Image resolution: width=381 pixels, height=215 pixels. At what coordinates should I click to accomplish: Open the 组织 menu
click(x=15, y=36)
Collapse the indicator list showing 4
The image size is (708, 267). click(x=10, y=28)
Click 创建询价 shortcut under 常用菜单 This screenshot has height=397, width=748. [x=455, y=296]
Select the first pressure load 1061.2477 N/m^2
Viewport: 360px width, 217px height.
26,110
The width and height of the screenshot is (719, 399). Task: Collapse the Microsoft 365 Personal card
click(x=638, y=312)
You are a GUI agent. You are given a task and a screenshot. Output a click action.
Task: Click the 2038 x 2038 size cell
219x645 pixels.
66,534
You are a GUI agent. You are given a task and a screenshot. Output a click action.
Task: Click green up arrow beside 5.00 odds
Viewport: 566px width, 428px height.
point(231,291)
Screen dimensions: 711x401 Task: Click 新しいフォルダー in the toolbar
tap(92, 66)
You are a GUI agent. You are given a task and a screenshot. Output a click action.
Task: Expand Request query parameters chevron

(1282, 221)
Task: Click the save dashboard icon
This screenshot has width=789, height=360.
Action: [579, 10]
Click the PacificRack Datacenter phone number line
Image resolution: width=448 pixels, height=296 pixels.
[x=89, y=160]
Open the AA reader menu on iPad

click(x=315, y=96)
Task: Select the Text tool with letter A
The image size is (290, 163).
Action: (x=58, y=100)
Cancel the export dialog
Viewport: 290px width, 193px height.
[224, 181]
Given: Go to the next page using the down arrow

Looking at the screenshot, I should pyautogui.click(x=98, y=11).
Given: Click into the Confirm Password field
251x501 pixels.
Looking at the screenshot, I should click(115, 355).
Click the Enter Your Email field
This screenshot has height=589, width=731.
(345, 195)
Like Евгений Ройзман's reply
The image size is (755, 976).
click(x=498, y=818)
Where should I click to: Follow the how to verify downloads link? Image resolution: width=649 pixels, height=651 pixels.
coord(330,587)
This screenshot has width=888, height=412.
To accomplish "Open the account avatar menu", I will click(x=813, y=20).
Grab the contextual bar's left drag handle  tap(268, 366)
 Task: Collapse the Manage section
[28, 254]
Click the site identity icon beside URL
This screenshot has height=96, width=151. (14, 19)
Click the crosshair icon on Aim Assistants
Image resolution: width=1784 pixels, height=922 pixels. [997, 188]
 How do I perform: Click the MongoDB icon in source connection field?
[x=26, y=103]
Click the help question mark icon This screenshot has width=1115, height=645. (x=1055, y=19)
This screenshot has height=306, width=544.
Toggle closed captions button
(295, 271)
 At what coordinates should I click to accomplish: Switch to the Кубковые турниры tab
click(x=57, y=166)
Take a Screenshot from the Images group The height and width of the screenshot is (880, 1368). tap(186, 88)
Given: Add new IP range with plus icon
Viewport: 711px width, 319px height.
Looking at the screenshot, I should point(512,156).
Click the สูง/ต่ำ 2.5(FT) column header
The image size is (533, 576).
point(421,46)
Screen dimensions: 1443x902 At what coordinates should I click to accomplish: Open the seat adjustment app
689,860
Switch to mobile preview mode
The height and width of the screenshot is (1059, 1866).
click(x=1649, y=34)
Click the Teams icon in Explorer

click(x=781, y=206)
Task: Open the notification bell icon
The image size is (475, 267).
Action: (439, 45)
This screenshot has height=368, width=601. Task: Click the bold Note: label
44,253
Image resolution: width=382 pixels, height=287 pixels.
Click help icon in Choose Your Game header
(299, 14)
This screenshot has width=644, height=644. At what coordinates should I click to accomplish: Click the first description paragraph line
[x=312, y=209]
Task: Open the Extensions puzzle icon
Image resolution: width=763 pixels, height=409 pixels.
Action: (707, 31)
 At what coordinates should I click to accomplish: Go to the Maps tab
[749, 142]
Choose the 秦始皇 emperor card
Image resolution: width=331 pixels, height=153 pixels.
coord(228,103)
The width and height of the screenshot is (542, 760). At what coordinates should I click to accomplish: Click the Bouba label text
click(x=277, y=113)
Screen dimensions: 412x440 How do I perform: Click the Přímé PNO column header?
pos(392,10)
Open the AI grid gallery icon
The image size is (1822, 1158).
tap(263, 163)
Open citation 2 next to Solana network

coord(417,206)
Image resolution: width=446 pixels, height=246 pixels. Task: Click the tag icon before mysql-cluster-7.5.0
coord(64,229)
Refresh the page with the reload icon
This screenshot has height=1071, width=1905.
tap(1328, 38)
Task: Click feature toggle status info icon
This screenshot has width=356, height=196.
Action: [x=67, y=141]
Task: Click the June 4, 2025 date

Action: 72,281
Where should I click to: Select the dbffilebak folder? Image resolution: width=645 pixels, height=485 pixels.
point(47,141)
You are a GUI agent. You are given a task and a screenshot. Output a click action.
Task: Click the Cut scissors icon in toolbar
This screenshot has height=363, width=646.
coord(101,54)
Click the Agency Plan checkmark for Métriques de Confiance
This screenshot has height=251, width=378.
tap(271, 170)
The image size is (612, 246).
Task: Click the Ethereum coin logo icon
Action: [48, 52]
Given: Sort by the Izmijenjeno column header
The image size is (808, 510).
::::::::
DO THIS — Please rewrite the records above, replacing "GUI agent" with "GUI assistant" throughout and keeping everything else the same.

THE REPLY —
Image resolution: width=381 pixels, height=215 pixels. At what coordinates should I click to accomplish: Open the 组织 menu
click(x=15, y=36)
Collapse the indicator list showing 4
The image size is (708, 267). click(x=10, y=28)
Click 创建询价 shortcut under 常用菜单 This screenshot has height=397, width=748. [x=455, y=296]
Select the first pressure load 1061.2477 N/m^2
Viewport: 360px width, 217px height.
26,110
The width and height of the screenshot is (719, 399). Task: Collapse the Microsoft 365 Personal card
click(x=638, y=312)
You are a GUI assistant. You are given a task and a screenshot. Output a click action.
Task: Click the 2038 x 2038 size cell
219x645 pixels.
66,534
You are a GUI assistant. You are given a task and a screenshot. Output a click action.
Task: Click green up arrow beside 5.00 odds
Viewport: 566px width, 428px height.
point(231,291)
Screen dimensions: 711x401 Task: Click 新しいフォルダー in the toolbar
tap(92, 66)
You are a GUI assistant. You are given a task and a screenshot. Output a click action.
Task: Expand Request query parameters chevron

(1282, 221)
Task: Click the save dashboard icon
This screenshot has width=789, height=360.
Action: [579, 10]
Click the PacificRack Datacenter phone number line
Image resolution: width=448 pixels, height=296 pixels.
[x=89, y=160]
Open the AA reader menu on iPad

click(x=315, y=96)
Task: Select the Text tool with letter A
The image size is (290, 163).
Action: (x=58, y=100)
Cancel the export dialog
Viewport: 290px width, 193px height.
[224, 181]
Given: Go to the next page using the down arrow

Looking at the screenshot, I should pyautogui.click(x=98, y=11).
Given: Click into the Confirm Password field
251x501 pixels.
Looking at the screenshot, I should click(115, 355).
Click the Enter Your Email field
This screenshot has height=589, width=731.
(345, 195)
Like Евгений Ройзман's reply
The image size is (755, 976).
click(x=498, y=818)
Where should I click to: Follow the how to verify downloads link? Image resolution: width=649 pixels, height=651 pixels.
coord(330,587)
This screenshot has width=888, height=412.
To accomplish "Open the account avatar menu", I will click(x=813, y=20).
Grab the contextual bar's left drag handle  tap(268, 366)
 Task: Collapse the Manage section
[28, 254]
Click the site identity icon beside URL
This screenshot has height=96, width=151. (14, 19)
Click the crosshair icon on Aim Assistants
Image resolution: width=1784 pixels, height=922 pixels. [997, 188]
 How do I perform: Click the MongoDB icon in source connection field?
[x=26, y=103]
Click the help question mark icon This screenshot has width=1115, height=645. (x=1055, y=19)
This screenshot has height=306, width=544.
Toggle closed captions button
(295, 271)
 At what coordinates should I click to accomplish: Switch to the Кубковые турниры tab
click(x=57, y=166)
Take a Screenshot from the Images group The height and width of the screenshot is (880, 1368). tap(186, 88)
Given: Add new IP range with plus icon
Viewport: 711px width, 319px height.
Looking at the screenshot, I should point(512,156).
Click the สูง/ต่ำ 2.5(FT) column header
The image size is (533, 576).
point(421,46)
Screen dimensions: 1443x902 At what coordinates should I click to accomplish: Open the seat adjustment app
689,860
Switch to mobile preview mode
The height and width of the screenshot is (1059, 1866).
click(x=1649, y=34)
Click the Teams icon in Explorer

click(x=781, y=206)
Task: Open the notification bell icon
The image size is (475, 267).
Action: (439, 45)
This screenshot has height=368, width=601. Task: Click the bold Note: label
44,253
Image resolution: width=382 pixels, height=287 pixels.
Click help icon in Choose Your Game header
(299, 14)
This screenshot has width=644, height=644. At what coordinates should I click to accomplish: Click the first description paragraph line
[x=312, y=209]
Task: Open the Extensions puzzle icon
Image resolution: width=763 pixels, height=409 pixels.
Action: (707, 31)
 At what coordinates should I click to accomplish: Go to the Maps tab
[749, 142]
Choose the 秦始皇 emperor card
Image resolution: width=331 pixels, height=153 pixels.
coord(228,103)
The width and height of the screenshot is (542, 760). At what coordinates should I click to accomplish: Click the Bouba label text
click(x=277, y=113)
Screen dimensions: 412x440 How do I perform: Click the Přímé PNO column header?
pos(392,10)
Open the AI grid gallery icon
The image size is (1822, 1158).
tap(263, 163)
Open citation 2 next to Solana network

coord(417,206)
Image resolution: width=446 pixels, height=246 pixels. Task: Click the tag icon before mysql-cluster-7.5.0
coord(64,229)
Refresh the page with the reload icon
This screenshot has height=1071, width=1905.
tap(1328, 38)
Task: Click feature toggle status info icon
This screenshot has width=356, height=196.
Action: [x=67, y=141]
Task: Click the June 4, 2025 date

Action: 72,281
Where should I click to: Select the dbffilebak folder? Image resolution: width=645 pixels, height=485 pixels.
point(47,141)
You are a GUI assistant. You are given a task and a screenshot. Output a click action.
Task: Click the Cut scissors icon in toolbar
This screenshot has height=363, width=646.
coord(101,54)
Click the Agency Plan checkmark for Métriques de Confiance
This screenshot has height=251, width=378.
tap(271, 170)
The image size is (612, 246).
Task: Click the Ethereum coin logo icon
Action: [48, 52]
Given: Sort by the Izmijenjeno column header
The image size is (808, 510).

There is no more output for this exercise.